§ **Texto mostrado**
En las universidades querían enseñarnos a escribir como notarios —no use usted tantos adjetivos, elimine los gerundios, evite las frases subordinadas—, pero yo aspiraba a ser como los artesanos, capaz de crear mi estilo. ¿Cómo eliminar los gerundios, cuando Shakespeare escribió «kissing with golden face the meadows green, gilding pale streams with heavenly alchemy?». Y Baudelaire dijo: «des souvenirs dormant dans cette chevelure». ¿Cómo olvidar que el soneto es sonido y no buscar rimas en omphe, sonantes y consonantes, como hizo Philippe Berthelot? « Vive l’Academie de l’absomphe! Merde a la daromphe!», le respondería Rimbaud desde la eternidad.

Tenía un profesor que nos enseñaba un español cazurro proponiéndonos como lectura ejemplar a Fray Gerundio y sus chistes de cura. Yo prefería Garcilaso: «Pensando que el camino iba derecho»… o «Pasando el mar Leandro el animoso»… o «dejar un rato la labor, alzando».

El periodista tiene que contar las palabras para que quepan en la caja de su columna, mientras que el poeta cuenta las sílabas para que entren en la música de su corazón. A diferencia del periodismo que es un medio de comunicación basado en la urgencia —un oficio para el que pocos están bien dotados—, la literatura es otra cosa: es arte y artesanía, es fantasía, es estilo, es la magia de la palabra; también un oficio tan bello que merece la pena dedicarle la vida. Cuanto más fácilmente se traduce un escritor menos interés literario tiene. The Importance of Being Earnest es una obra tan buena que ni siquiera puede traducirse el título. En Francia, peor que mejor, lo tradujeron como L’importance d’étre Constant. Pero en España lo estrenaron como La importancia de llamarse Ernesto, no sé por qué. Habría sido mejor traducirlo como La importancia de ser Justo o incluso Severo.

En la Antigüedad la gente utilizaba dos lenguas distintas: una prosaica para la vida cotidiana y otra poética para hablar de los héroes, expresar los sentimientos o declarar el amor. Sólo esta última era la lengua de la «exaltación» y era, por eso, la única que se escribía. El idioma llano de la vida cotidiana basta a mucha gente para negociar y conversar sobre los temas más elementales. Y, por eso, algunos ejecutivos suelen entenderse en un inglés empobrecido que es una lengua franca que les permite arreglarse en los negocios. También los viajeros recurrimos muchas veces a este truco para entendernos con personas cuya lengua desconocemos; sobre todo cuando se trata de comunicar ideas y deseos muy simples. Eso es lo que los griegos llamaban una techné, o conocimiento técnico. Pero la literatura es mucho más compleja y reclama infinitos matices de «exaltación» y de «énfasis» que no tienen nada que ver con la parla cotidiana. Sólo los buenos traductores saben lo difícil que es «interpretar» una obra literaria.

§ **Material proporcionado**

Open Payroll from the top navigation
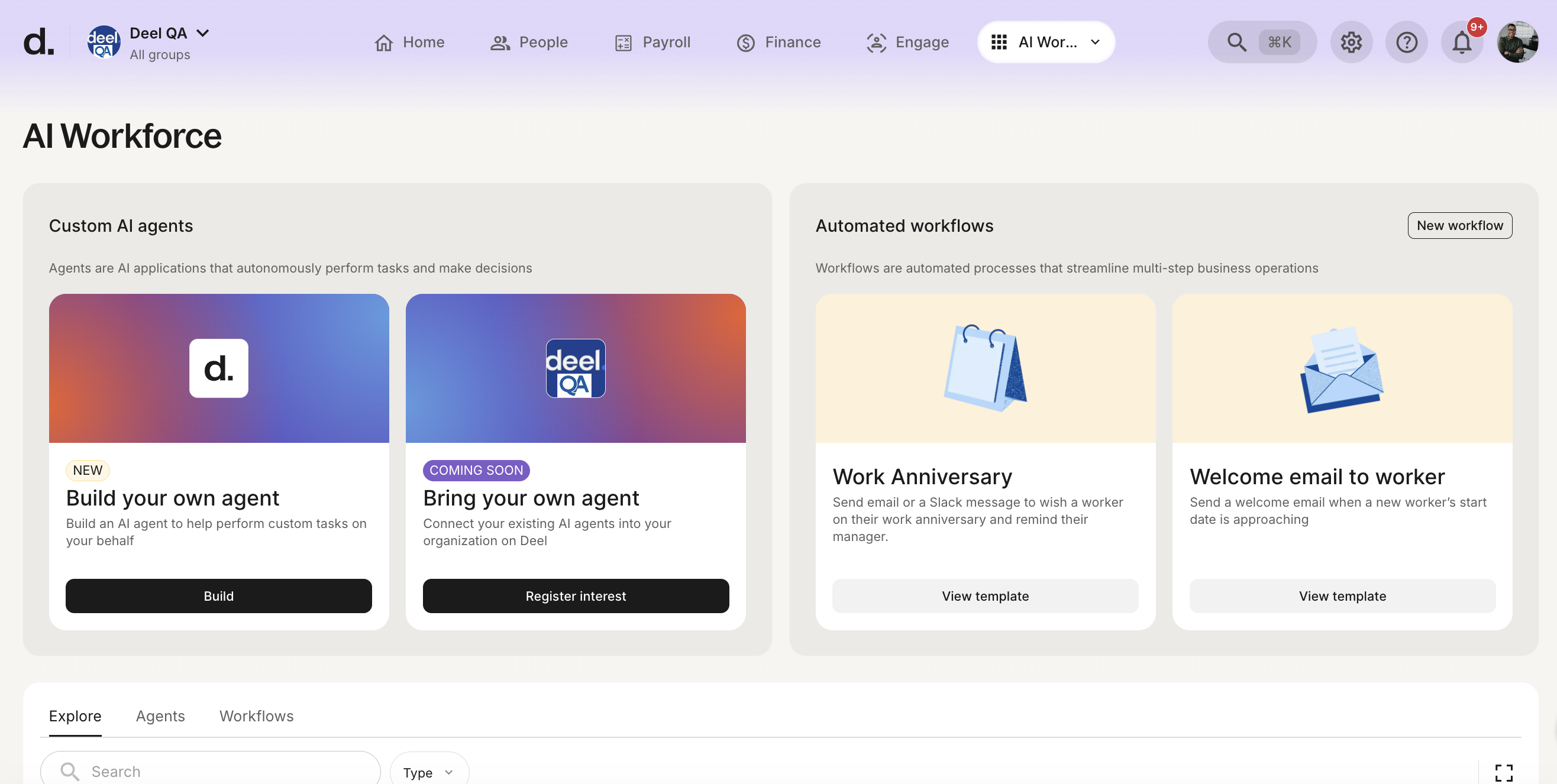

§ **Problema**
¿Puedes prolongar el texto sobre el estilo literario y la traducción a partir de su última oración?

§ **Solución**
Si yo fuera maestro le diría a mis alumnos: no imitéis el estilo de la gente práctica, si no queréis convertir un cuento en una cuenta.

Algunos viajeros del siglo XVIII dijeron que Barcelona era la ciudad con más campanas del mundo, probablemente porque aquí había buenos fundidores. Ya quedan muy pocas campanas y, ahogadas por el ruido de la ciudad, apenas se oyen. Pero sé guiar mis pasos por su sonido, desde la iglesia del Pi hasta Santa Maria del Mar.

Uno de los mayores encantos de Santa Maria es su historia de convivencia: los aristócratas de la calle Montcada convivían con los comerciantes del Born, con los plateros de Argenteria o con los sastres de la calle Caputxes. Aprendices y maestros trabajaban juntos aquellas artísticas piezas de orfebrería que iban a engrosar los tesoros de los reyes europeos, del pontífice o del bey de Trípoli.

En la calle de Montcada quedan algunos restos de la Barcelona aristocrática, desde el Museo Picasso, la casona de los Berenguer de Aguilar y la casa Giudice, hasta el soberbio palacio Dalmases, que tiene el patio más bello de Barcelona: un patio de losas gastadas, arcadas sombrías, farolas de hierro forjado y balcones cubiertos de hiedra. Florecen en delirios barrocos hasta las barandas de piedra de la escalera.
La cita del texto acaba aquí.